Двадцать лет спустя, в 1858 году, Петербург посетил другой французский литератор — Теофиль Готье. Он также отметил пристрастие русской знати к каретам и сделал на этот счет аналогичные замечания.
«В Санкт-Петербурге ходят мало и, чтобы сделать несколько шагов, уже садятся в дрожки. Карета существует здесь не как признак богатства, роскоши, а как предмет первой необходимости. Но всё это опять же в обществе. Мелкий торговец и малооплачиваемый служащий ограничивают себя во многом и не в состоянии купить собственную карету, дрожки или сани. Считается, что людям определенного уровня ходить пешком не к лицу, не пристало. Русский без кареты, что араб без лошади. Подумают еще, что он неблагородного происхождения, что он мещанин или крепостной» (41, 49).
* * *
На провинциальных русских дорогах карета была большой редкостью.
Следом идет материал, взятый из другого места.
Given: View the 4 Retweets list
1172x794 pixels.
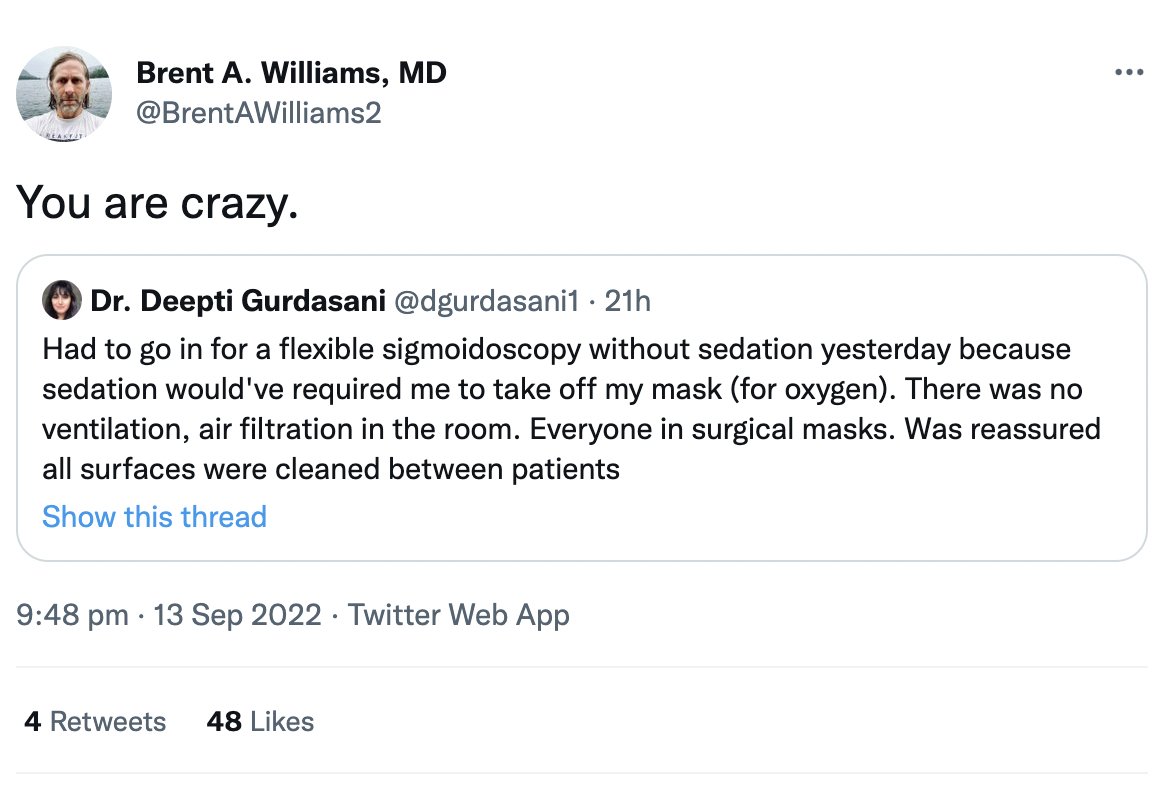Looking at the screenshot, I should [95, 722].
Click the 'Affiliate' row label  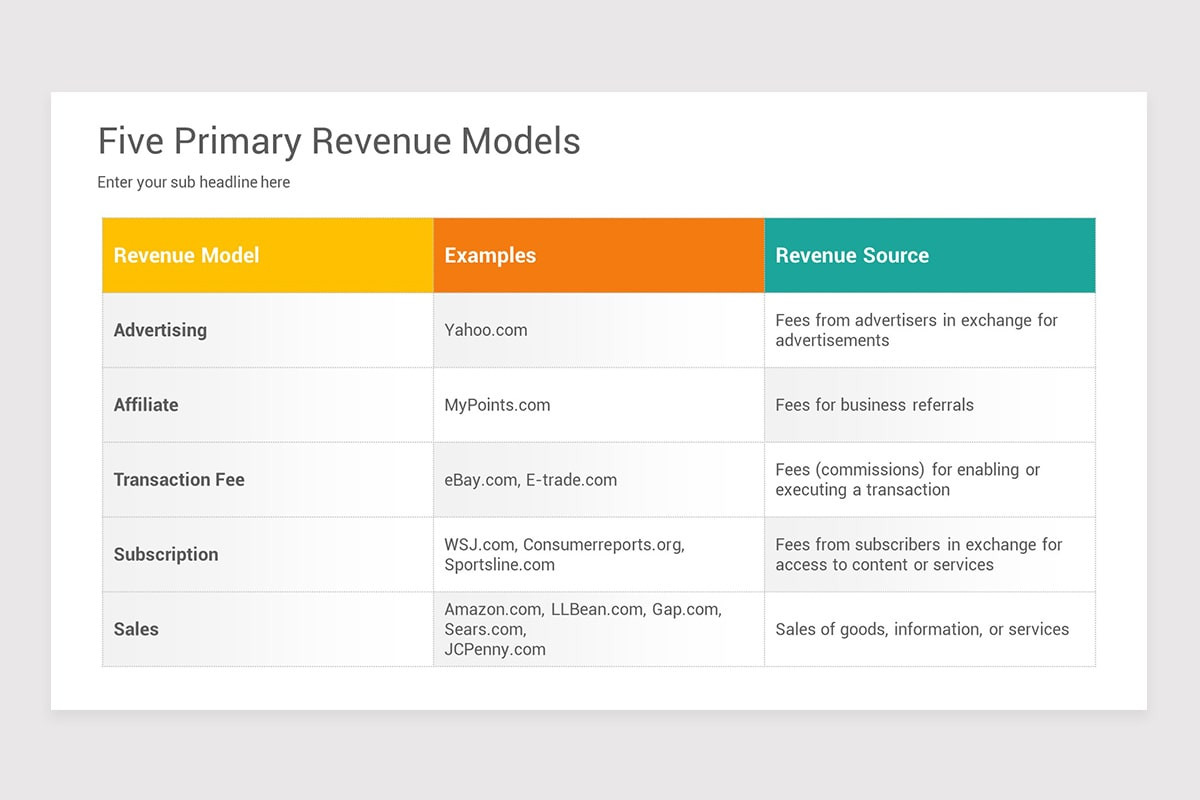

Герои «Тарантаса» были чрезвычайно удивлены, увидев на своем пути стоящую посреди дороги карету.
«— Василий Иванович, Василий Иванович!
— А? Что, батюшка?
— Вы спите?..
— Да, черта с два, будешь тут спать!
— Взгляните-ка на дорогу.
— Чего я там не видал?
— Никак кто-то едет.
— Купцы, верно, на ярмарку.
— Нет; это, кажется, карета.
— Что, что?.. А, да и в самом деле… Уж не губернатор ли?
Тут Василий Иванович поправил немного беспорядок своего дорожного костюма, из лежачего положения с трудом перешел в сидячее, поправил козырек картуза, очутившийся на левом ухе, и, приподняв ладонь над глазами, слегка приподнялся над пуховиком.
— А, да и в самом деле карета, да и стоит еще. Верно, изломалось что-нибудь. Рессора опустилась; шина лопнула. В этих рессорных экипажах то и дело что починка. То ли дело, знаешь, хороший тарантас. Не изломается, не опрокинется. Только дорога бы хорошая, так даже и не тряско.
Между тем они подвигались к предмету их любопытства. В самом деле, посреди дороги стояла карета, и даже карета щегольская, дорожный дормез. Ни сзади, ни спереди не было видно чемоданов, перевязанных веревками, ни коробов, ни кульков, употребляемых православными путешественниками. Карета, исключая грязных прысков, была устроена, как для гуляния. Из окна выглядывал господин в очках и турецкой ермолке и ругал своих людей самыми скверными словами, как будто они были виноваты, что в английской карете лопнула рессора» (172, 58).